- Born: James Arthur Flowerdew 1 December 1906 Great Yarmouth, Norfolk
- Died: 30 September 2002 (aged 95) Gorleston-on-Sea, Norfolk

= Arthur Flowerdew =

British man claimed as proof of reincarnation

James Arthur Flowerdew (1 December 1906 - 	30 September 2002) was an English man from Norfolk, England whose claimed recollections of the ancient city of Petra in Jordan are offered as a supposed proof of the existence of reincarnation.

== Life ==
Arthur Flowerdew was born on 1 December 1906.
From his adolescence, Flowerdew experienced strange visions of a stone city carved into a cliff, which were particularly strong when he played in the multicolored pebbles on a beach near his home. The clarity of his visions grew as he did.

One day, as an adult, he watched a BBC documentary on the ancient city of Petra in Jordan and immediately recognized it as the city of his visions. He became convinced that he had lived a previous life in Petra and contacted the BBC. They filmed and broadcast a short piece on Flowerdew, which the Jordanian government saw and was intrigued by.
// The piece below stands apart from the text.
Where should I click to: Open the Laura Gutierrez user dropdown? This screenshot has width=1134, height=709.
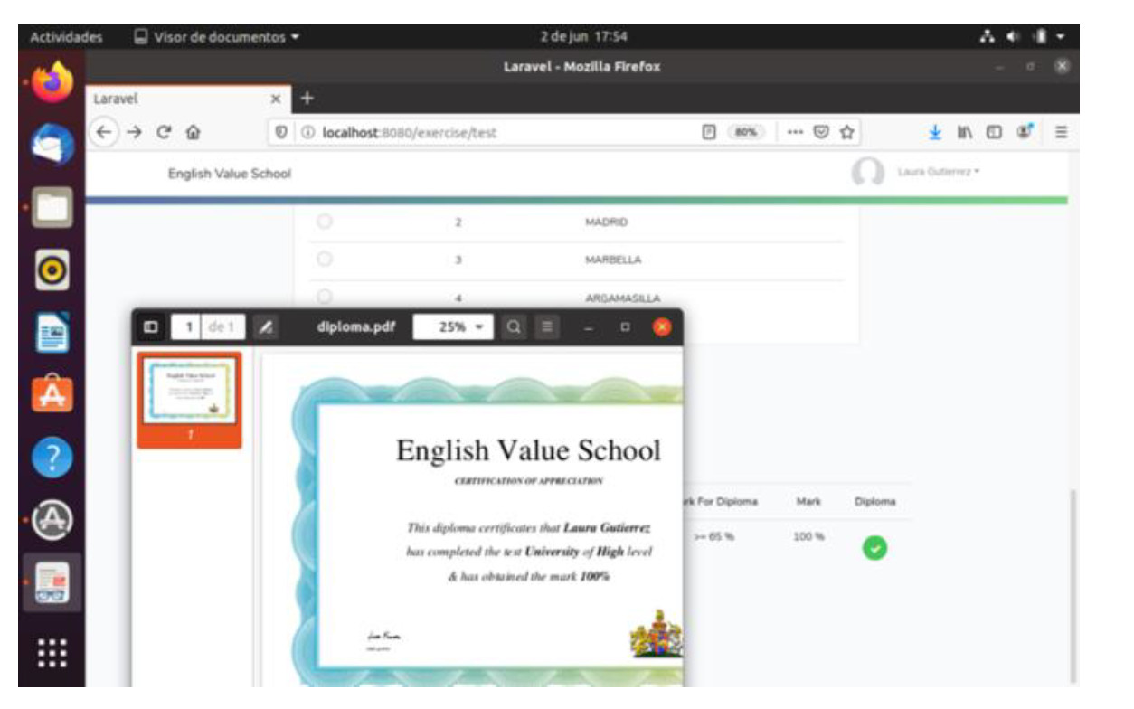[x=938, y=172]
They offered to fly Flowerdew out to Petra to examine its remains and perhaps offer insights on analyzing the city.

In The Tibetan Book of Living and Dying, Rinpoche claims that before Flowerdew left for Jordan, he was interviewed by an archaeological expert excavating Petra to test his knowledge of the ancient city. He also claims Flowerdew described the city with astounding accuracy and pointed out three landmarks prominent in his memory, as well as going directly to these landmarks upon his arrival at Petra (including his purported place of murder), explained a very plausible use for a device whose explanation had baffled archaeologists, and even correctly identified the locations of many landmarks that had yet to be excavated. Many experts said that Flowerdew had more knowledge of the city than many professionals studying it, and they did not believe him to be an incredible con man (a feat which, in this case, they felt would have taken extraordinary skill). The archeological expert on Petra who accompanied Flowerdew to Jordan said,

He's filled in details and a lot of it is very consistent with known archeological and historical facts and it would require a mind very different from his to be able to sustain a fabric of deception on the scale of his memories—at least those he's reported to me. I don't think he's a fraud. I don't think he has the capacity to be a fraud on this scale.

According to Sogyal Rinpoche's story, Flowerdew maintained he had never seen or heard of Petra before the BBC documentary and had never read any literature on the city.

Many spiritual leaders, including Tibetan Buddhist lama Sogyal Rinpoche, believe that Flowerdew's experience offers highly suggestive evidence for the existence of rebirth or reincarnation.

Mircea Eliade may have used Flowerdew's experience as the basis of his 1976 novel "Youth without Youth", which was adapted into a film in 2007 by Francis Ford Coppola.

He died at James Paget University Hospital in Gorleston-on-Sea, Norfolk.